Do you say what you mean? Or is it...do you mean what you say?! How often do you, do I, think or exclaim "I can't believe I said that?" How can we train ourselves to use language with better intent and clarity? Here is an exercise that philosophers of all ages find illuminating. At the end of a class, or meeting, or party, or day, reflect on what you said. Learn to listen to yourself. Paying close attention to your voice and/or writing may be the best teacher. Child philosophers find this examination hilarious and worthy of much head-scratching. Older philosophers often find it amazing and alarming at first; they feel that a vow of temporary silence is in order!

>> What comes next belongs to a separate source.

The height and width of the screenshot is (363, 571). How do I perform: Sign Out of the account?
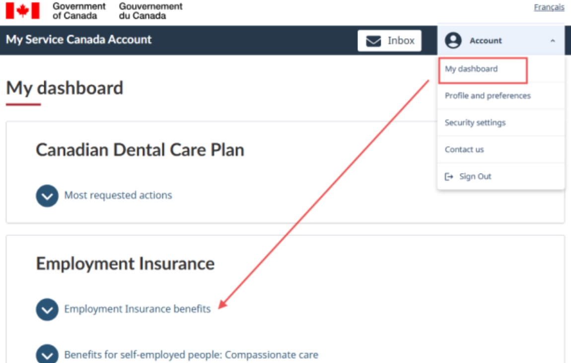475,177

Also, I like to read crisp and pure writing as a good reminder. Orhan Pamuk's "My Father's Suitcase" or Edith Wharton's "Ethan Frome," for example. And I'm swept away by the beauty of language with a dose of Pablo Neruda's poetry: try his "Ode to the Dictionary" and "Verb." And Mary Oliver never lets me down with her simple, graceful language: spend some time with her "Wild Geese" and "Acid."
What did you say? Did you mean it?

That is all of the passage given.